The drug was first approved for use by the US Food and Drug Administration in 1998.
“The development of trastuzumab is considered to be one of the greatest improvements in breast cancer treatment in recent years,” Ades Moraes said.
“But we found that there were significant differences in trastuzumab procurement between countries in Western Europe, the USA and Eastern Europe and that these differences could be partially related to discrepancies in cancer survival between these regions.”
The researchers had previously shown that there were differences in health expenditure among the European Union countries and that these differences were related to discrepancies in cancer survival.
“The more spent, the fewer patients died after a cancer diagnosis,” Ades Moraes says.
Now the researchers say they have shown that differences in the uptake of innovative and life-saving drugs may be one of the explanations for why these discrepancies exist.
Using national registry data, the researchers estimated the number of new cases of HER2-positive breast cancer patients per year in 24 countries, including 14 in Western Europe and 9 in Eastern Europe.
They then estimated the number of likely trastuzumab treatments per year using trastuzumab procurement data for each country.

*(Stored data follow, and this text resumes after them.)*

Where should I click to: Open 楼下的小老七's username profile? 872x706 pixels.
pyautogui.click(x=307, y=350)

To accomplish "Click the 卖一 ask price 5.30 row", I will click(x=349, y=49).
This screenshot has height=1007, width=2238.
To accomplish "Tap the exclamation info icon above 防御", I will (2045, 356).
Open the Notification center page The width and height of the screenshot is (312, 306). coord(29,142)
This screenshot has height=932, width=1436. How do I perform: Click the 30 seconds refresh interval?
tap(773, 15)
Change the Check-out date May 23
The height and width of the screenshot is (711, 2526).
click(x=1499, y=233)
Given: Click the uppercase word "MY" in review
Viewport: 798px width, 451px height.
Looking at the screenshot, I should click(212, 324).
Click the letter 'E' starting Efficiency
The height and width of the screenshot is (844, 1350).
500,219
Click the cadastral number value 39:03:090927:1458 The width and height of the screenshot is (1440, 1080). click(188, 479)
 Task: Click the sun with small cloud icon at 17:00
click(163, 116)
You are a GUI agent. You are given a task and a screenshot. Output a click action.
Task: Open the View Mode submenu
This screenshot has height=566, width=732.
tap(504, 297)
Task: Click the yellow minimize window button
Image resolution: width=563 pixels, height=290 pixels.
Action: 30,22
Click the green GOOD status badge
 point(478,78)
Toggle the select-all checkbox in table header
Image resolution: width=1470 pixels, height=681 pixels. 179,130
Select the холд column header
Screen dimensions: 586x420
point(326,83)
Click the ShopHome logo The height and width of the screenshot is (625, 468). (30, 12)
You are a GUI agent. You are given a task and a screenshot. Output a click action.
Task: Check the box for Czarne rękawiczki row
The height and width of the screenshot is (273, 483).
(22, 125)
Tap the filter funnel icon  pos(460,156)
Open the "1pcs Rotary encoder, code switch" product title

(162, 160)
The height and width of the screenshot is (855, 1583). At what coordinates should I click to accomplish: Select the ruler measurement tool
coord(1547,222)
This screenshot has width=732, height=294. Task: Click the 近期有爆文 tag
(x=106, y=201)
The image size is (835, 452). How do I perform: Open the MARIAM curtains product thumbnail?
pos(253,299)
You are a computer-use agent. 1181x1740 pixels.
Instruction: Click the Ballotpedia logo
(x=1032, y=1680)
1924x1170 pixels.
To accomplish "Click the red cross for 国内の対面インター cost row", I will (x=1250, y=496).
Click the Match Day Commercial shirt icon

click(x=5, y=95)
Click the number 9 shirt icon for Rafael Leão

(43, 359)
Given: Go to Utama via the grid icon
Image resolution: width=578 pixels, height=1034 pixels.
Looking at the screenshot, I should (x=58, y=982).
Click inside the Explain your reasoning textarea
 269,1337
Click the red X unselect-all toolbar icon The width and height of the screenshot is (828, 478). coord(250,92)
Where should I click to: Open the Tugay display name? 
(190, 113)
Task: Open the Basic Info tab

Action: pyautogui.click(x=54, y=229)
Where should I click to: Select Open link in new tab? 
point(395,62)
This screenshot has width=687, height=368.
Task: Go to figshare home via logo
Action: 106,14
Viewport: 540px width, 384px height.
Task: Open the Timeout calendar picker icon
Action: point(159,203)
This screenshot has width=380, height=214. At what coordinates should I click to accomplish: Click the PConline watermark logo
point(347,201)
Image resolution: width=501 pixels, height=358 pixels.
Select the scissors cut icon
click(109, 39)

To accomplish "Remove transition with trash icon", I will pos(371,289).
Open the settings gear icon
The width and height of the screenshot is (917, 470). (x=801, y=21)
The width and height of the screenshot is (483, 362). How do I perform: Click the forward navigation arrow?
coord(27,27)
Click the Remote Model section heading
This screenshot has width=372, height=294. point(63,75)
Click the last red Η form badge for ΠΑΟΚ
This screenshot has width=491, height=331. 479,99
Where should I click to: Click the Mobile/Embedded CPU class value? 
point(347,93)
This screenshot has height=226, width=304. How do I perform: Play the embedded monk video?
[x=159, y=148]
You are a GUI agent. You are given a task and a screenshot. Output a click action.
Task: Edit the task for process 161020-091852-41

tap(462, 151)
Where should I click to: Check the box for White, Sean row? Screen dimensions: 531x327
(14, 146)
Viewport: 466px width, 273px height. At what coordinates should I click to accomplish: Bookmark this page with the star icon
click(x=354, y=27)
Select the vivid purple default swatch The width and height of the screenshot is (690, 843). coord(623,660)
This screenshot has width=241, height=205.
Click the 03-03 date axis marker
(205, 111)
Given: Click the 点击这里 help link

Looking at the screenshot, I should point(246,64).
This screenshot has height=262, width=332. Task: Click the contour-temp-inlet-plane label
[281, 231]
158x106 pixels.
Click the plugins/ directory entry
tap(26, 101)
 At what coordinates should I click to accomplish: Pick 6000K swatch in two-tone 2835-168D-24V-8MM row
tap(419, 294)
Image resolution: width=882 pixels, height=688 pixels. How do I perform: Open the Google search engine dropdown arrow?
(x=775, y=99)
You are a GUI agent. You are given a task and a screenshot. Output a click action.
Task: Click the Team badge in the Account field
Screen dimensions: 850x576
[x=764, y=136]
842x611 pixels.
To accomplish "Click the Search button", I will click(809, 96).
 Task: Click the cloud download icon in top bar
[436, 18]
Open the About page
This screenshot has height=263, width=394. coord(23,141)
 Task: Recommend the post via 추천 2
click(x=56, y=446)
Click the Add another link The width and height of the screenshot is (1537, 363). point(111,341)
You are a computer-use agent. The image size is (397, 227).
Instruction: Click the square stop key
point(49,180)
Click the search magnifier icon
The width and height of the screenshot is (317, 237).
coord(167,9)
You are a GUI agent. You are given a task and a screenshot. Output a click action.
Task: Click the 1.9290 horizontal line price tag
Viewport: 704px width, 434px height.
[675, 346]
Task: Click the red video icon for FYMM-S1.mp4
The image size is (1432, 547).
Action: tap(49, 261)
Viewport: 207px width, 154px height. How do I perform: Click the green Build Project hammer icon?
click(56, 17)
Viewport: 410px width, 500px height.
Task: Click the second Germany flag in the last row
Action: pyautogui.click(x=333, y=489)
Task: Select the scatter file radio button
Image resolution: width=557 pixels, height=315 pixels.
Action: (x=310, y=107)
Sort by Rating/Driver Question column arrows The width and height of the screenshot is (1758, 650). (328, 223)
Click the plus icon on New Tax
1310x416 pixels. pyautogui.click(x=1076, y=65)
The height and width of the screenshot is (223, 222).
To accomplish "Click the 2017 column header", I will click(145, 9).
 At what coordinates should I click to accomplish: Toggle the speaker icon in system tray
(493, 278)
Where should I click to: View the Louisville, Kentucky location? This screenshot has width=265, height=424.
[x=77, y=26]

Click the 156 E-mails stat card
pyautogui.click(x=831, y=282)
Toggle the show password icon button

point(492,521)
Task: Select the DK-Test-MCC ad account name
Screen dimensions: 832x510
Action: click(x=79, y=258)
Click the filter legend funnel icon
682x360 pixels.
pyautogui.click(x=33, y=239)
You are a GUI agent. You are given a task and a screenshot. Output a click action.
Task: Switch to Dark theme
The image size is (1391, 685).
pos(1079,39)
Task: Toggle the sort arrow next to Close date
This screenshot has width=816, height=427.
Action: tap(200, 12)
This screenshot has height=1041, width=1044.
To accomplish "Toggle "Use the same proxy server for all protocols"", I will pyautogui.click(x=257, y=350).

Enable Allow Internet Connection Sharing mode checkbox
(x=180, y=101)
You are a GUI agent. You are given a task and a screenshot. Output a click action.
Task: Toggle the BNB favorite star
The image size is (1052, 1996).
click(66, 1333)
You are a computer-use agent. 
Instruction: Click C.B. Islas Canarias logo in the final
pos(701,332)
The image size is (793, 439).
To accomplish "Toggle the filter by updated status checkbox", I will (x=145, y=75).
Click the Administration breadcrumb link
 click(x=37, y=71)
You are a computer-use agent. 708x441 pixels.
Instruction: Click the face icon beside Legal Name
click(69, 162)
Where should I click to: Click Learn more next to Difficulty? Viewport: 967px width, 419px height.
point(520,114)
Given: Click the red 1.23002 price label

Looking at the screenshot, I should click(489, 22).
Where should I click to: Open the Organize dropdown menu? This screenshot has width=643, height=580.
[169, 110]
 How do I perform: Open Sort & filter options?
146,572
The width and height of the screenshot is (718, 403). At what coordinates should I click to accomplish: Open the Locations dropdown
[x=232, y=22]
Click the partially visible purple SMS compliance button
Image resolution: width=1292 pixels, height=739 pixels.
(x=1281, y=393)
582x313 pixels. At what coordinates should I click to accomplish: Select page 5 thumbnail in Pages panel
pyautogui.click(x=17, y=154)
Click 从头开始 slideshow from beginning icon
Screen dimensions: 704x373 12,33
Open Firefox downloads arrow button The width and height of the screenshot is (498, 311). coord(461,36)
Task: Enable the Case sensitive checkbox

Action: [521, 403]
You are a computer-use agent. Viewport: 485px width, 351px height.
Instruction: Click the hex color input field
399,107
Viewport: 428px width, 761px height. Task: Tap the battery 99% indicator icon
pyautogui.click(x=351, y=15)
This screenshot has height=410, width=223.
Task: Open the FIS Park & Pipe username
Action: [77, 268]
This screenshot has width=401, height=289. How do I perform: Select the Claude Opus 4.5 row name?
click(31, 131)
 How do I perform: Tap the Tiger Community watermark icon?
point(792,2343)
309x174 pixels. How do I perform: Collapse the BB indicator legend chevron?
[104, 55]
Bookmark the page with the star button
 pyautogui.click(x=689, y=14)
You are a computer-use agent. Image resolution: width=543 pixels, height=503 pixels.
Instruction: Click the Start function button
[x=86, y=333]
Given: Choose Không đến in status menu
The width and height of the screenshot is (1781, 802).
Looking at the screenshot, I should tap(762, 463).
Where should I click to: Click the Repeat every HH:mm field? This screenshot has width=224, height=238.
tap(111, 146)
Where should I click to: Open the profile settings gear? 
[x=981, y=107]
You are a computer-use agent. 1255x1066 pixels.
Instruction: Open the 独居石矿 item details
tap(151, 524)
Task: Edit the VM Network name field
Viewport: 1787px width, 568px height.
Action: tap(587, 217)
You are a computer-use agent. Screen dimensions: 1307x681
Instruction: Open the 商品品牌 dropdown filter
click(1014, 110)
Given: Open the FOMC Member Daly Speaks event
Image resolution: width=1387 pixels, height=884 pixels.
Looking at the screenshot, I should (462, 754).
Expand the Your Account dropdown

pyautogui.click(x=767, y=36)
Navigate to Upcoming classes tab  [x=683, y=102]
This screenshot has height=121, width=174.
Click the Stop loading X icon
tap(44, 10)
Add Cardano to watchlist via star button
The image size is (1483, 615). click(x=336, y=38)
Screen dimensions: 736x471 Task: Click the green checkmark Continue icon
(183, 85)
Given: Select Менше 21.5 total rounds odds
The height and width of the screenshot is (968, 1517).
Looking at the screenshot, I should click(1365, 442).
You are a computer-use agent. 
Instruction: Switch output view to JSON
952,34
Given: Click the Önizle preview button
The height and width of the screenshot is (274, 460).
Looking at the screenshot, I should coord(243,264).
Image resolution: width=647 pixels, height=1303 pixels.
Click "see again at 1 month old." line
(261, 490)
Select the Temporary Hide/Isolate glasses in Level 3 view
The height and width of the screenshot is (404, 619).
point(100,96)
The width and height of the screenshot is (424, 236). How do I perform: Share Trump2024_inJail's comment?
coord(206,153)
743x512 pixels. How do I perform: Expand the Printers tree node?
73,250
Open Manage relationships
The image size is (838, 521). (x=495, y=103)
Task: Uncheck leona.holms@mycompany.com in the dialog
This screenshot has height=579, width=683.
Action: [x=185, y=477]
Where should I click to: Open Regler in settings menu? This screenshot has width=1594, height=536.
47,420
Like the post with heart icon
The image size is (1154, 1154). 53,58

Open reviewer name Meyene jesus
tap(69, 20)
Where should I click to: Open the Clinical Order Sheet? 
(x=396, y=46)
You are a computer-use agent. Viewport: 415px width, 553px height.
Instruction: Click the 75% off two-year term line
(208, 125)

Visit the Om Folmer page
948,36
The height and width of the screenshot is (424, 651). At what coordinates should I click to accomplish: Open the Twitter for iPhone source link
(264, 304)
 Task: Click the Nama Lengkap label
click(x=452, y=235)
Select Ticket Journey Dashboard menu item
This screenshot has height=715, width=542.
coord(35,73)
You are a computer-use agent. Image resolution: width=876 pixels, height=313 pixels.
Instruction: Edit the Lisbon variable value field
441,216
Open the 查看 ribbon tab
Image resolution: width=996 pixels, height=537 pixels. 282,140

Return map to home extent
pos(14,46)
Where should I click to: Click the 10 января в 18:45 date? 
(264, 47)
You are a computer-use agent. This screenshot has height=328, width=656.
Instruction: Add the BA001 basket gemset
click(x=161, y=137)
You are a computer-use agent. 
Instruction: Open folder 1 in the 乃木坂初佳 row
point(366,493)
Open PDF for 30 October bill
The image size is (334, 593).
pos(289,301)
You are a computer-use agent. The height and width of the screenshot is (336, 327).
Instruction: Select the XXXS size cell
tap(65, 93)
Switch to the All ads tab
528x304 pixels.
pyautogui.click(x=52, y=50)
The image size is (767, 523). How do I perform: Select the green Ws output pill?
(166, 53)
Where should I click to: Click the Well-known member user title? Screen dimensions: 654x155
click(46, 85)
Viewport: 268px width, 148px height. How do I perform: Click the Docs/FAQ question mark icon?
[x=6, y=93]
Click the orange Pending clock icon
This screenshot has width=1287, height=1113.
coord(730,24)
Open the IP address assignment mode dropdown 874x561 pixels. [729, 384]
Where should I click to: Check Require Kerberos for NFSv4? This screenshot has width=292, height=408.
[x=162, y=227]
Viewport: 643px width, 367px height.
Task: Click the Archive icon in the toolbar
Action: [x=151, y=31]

Tracking how many possible patients could have been treated with the supply of trastuzumab within individual countries between 2001 and 2013, the researchers found that Eastern European countries acquired insufficient trastuzumab to treat all the patients who would benefit from it.
“Trastuzumab procurement levels only increased in Eastern Europe after 2005 when the drug received extended approval for use after surgery, to increase the cure rate of breast cancer, while Western Europe and the USA had a faster uptake, seen since the drug’s first approval in the metastatic setting (2000 and 1998, respectively) and acquired sufficient amounts of the drug to treat virtually all patients,” Ades Moraes said.
"Advances in all areas of healthcare, ranging from screening to surgery and radiotherapy, endocrine treatment, and chemotherapy, have all contributed to the decreasing breast cancer mortality trend in the USA and Europe,” the researchers say.
“Our demonstration of the higher trastuzumab uptake in countries with higher breast cancer survival strengthens the notion that the uptake of life-saving drugs is one of the many important factors in improving cancer survival."
“As cancer treatment and cancer drugs become more complex and more expensive, a close relationship between health authorities and doctors can dramatically improve patient care and cancer survival by determining priorities in health budget allocation,” Ades Moraes says.